Ainda carrego comigo a casa que nunca tive. Tentei forjá-la, a partir, exclusivamente, de mim. Até que compreendi que casa não se faz sozinha. Tem muita areia, cimento e tijolo pra assentar, que pessoa nenhuma dá conta. Por vezes nem duas, nem uma vila inteira.
A minha casa inexistente, como antítese de teto ou lar ou mesmo barracão, existe somente como falta, e com o vazio que ela ocupa preencho meus nadas. Símbolos das ausências mais presentes, dos ditos não-ditos, do abandono, do vácuo.
A casa que carrego comigo já foi pesada demais, feito nuvem carregada de um temporal impedido. Ora relampeia e, sob a luz fugidia, vê-se que não há. Ora troveja e grita a mudez do que é silêncio.
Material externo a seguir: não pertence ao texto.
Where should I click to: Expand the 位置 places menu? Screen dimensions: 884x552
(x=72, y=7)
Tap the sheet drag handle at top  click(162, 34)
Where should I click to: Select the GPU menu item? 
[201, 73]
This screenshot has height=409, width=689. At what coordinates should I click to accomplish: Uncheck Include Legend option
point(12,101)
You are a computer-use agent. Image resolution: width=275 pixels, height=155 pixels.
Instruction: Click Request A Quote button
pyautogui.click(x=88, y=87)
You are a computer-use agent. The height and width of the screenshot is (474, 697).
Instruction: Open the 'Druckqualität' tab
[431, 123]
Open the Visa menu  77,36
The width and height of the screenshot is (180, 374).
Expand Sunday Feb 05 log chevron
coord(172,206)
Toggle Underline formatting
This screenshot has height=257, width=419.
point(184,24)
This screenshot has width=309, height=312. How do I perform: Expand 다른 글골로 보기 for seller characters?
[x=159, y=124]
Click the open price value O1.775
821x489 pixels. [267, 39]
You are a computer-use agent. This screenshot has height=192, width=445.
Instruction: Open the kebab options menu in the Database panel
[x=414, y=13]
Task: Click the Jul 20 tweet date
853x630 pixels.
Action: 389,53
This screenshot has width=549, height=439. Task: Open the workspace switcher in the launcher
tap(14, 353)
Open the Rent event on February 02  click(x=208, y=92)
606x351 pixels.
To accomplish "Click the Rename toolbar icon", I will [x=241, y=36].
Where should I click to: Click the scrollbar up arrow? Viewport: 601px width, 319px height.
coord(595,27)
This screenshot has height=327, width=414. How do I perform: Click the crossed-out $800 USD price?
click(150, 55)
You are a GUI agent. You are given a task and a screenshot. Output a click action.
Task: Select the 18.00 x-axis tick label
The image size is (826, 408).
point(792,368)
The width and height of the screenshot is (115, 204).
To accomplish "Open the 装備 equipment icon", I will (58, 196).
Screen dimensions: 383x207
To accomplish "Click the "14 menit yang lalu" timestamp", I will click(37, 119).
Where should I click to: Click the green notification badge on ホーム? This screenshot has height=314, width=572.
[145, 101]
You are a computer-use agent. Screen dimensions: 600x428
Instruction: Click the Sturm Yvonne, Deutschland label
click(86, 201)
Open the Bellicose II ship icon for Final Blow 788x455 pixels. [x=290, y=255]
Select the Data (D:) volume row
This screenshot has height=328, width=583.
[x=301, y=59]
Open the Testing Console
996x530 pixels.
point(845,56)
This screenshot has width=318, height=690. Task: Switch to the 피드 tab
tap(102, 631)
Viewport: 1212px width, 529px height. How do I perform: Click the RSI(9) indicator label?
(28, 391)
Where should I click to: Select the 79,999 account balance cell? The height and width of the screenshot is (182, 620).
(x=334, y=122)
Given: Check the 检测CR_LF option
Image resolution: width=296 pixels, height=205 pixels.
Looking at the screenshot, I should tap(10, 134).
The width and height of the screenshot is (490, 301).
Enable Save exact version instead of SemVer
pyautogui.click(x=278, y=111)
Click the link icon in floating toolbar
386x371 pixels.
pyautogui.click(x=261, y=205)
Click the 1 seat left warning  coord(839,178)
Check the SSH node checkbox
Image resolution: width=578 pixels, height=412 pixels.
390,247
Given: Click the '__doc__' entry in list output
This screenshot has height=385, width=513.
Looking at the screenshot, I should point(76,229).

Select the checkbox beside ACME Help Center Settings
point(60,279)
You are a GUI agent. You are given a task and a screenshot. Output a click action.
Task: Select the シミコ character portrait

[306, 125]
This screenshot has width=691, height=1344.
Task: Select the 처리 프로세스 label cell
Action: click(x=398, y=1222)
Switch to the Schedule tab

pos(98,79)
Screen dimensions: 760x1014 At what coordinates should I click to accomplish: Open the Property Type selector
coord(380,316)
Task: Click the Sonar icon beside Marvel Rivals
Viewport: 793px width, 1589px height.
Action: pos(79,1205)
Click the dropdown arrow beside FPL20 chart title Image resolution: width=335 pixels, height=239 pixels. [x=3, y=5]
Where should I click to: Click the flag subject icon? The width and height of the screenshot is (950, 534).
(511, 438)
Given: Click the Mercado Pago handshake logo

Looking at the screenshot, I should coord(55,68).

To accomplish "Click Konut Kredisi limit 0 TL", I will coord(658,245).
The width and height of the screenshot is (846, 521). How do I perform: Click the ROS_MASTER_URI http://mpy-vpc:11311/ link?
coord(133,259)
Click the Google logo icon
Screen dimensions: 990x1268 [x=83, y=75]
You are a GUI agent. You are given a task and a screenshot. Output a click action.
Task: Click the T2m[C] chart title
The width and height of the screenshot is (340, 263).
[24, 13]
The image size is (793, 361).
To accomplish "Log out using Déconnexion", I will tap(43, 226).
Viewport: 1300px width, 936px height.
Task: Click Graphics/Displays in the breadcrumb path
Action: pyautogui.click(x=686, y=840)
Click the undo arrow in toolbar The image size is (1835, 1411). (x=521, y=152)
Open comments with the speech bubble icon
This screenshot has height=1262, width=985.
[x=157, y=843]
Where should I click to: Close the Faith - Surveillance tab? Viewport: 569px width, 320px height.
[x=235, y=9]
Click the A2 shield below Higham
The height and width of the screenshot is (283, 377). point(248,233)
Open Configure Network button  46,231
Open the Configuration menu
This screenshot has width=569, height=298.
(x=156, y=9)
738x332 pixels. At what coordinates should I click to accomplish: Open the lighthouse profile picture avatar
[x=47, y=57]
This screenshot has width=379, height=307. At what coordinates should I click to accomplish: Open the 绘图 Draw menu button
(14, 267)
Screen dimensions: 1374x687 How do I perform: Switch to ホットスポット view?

Sobrevoar o Monte Roraima presa a balões coloridos não posso. Sei que o chamado dos povos vem da terra – casa de todos e hoje de ninguém. Relegada e depredada, em situação de abandono e guerra, pede socorro no fio da voz. Sussurro de dor, agonia, sem esperança, à míngua. Em estado de véspera, resiste o povo da floresta – riqueza encarnada que pisa e dança e luta sobre o chão da ganância. Ofertam o corpo como abrigo do espírito não fragmentado da existência pelo profundo saber.
Comigo levo a casa das minhas ilusões e dou festas na sala, convido os sonhos pra dançar, deixo que o medo tome conta da segurança e a arte faça a discotecagem. Deixo-me embriagar e me entrego ao ritmo das luzes estroboscópicas e dos corpos. Quando amanhece, os vestígios contam da alegria e da desilusão. O que foi vira memória, e a casa é presença e agora.
Meu corpo-casa, hoje vazio, sangra onde já foi ninho, e teima em gestar. Preparar por dentro uma luz que aquece. Uma fogueirinha que parece que vai apagar, mas insiste e persiste. Abro a porta e do eco surge o vento. Ele carrega oxigênio, expande os pulmões, circula pelas veias, comove e canta: confia! Confia que a casa é abrigo sem dor, e na verdadeira morada, a alma não tem teto nem o balão existe.